The simple answer is that only practice and persistence are what will improve your workflow. I had exactly the same problem in my first design jobs - always feeling slower and less capable than others. My advice is don't worry too much about the long term right now. Focus on trying to improve on some small aspect every day. It might be as simple as learning a shortcut for something that you do regularly. Or making a basic template that can be easily manipulated for a type of job that you do repeatedly. After a period of focusing on just small daily improvements you'll not only be quicker, but more confident.

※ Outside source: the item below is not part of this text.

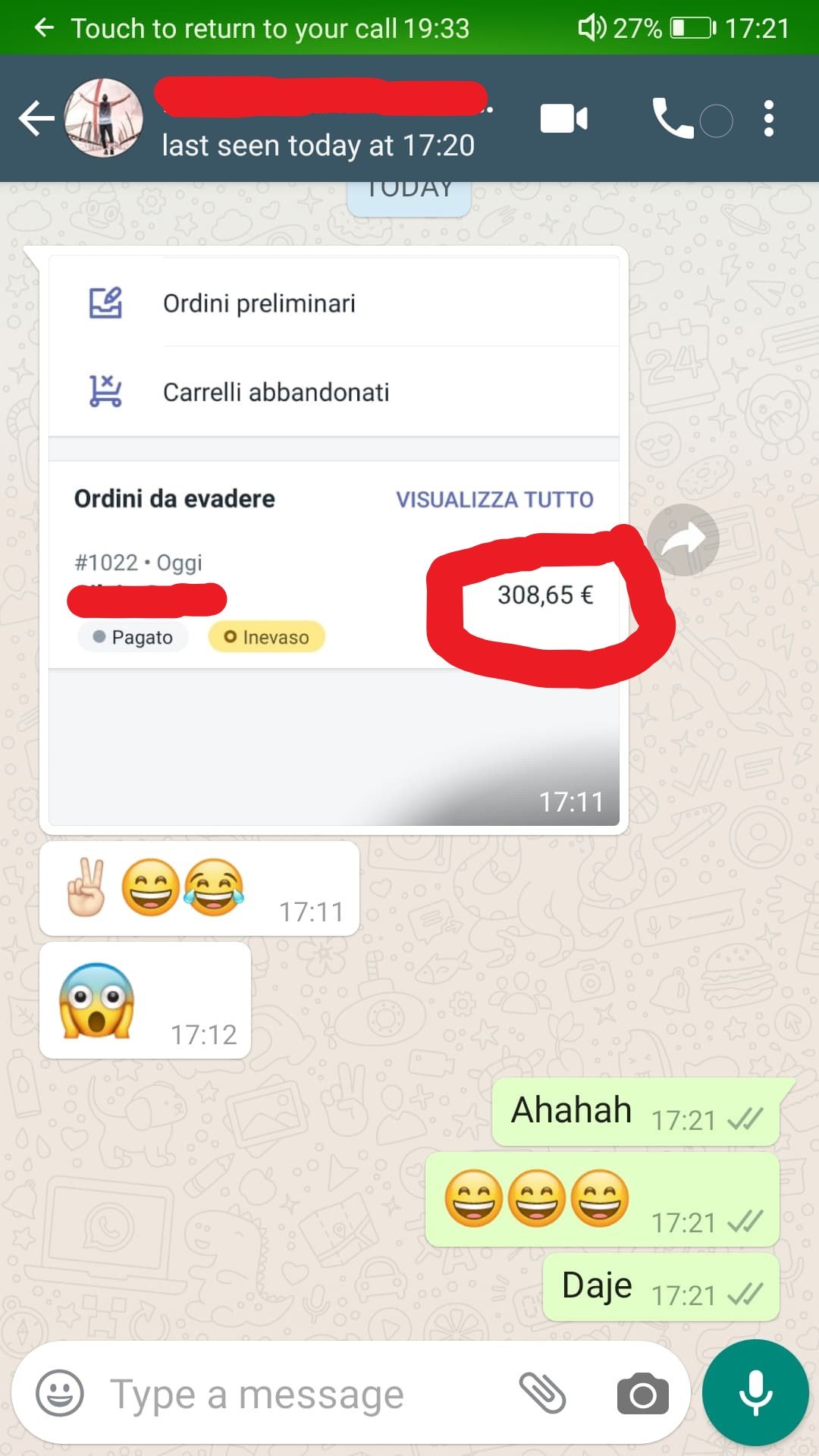Open camera from message bar

(643, 1394)
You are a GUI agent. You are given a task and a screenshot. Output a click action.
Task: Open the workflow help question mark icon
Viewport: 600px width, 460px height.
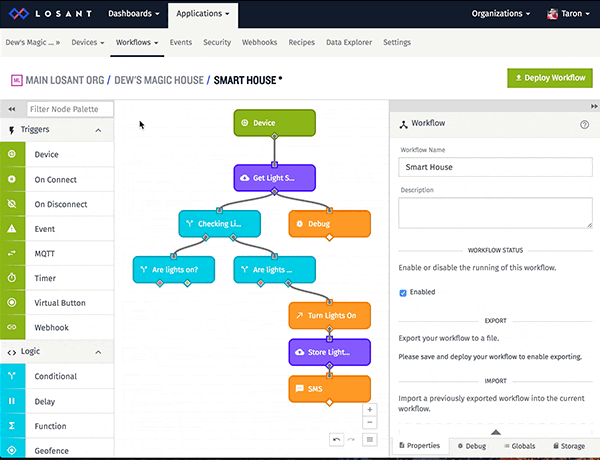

It's also important to remember that different companies and clients will have very different expectations when it comes to workflow and speed. The variable that you're not thinking about is quality. Something that has helped me enormously time and again is what's known as the 'pick any two' model. Wikipedia has a more detailed description but the basic idea is that out of three criteria - quality, time and cost - only two can be implemented at the expense of the third. So I would imagine that in the local print shop the focus was on providing a fast service at a competitive price - hence the quality of the work is the least important aspect. Not that it's not important, but it is of far less importance than the other two.

For example, imagine the print shop are asked for some business cards. No point in trying to win a design award, they just use a template and some stock icons, it's done quickly (Cheap + Fast = NOT Good).

Similarly the below diagram was made in a couple of minutes because I'm not getting paid and it only needs to be basic / functional.



I do not recommend discussing this model with a client / employer, or indeed using it as an excuse for doing poor work. But as a way of figuring out what the expected outcome of a job is it's quite helpful.

Of course, in the real world every client will want and expect all three - high quality work that's done in a flash and costs well below industry standard. The job of a designer is to figure out which areas to focus most on while also managing expectations. I have found that every design job I do incorporates this balancing act to some extent.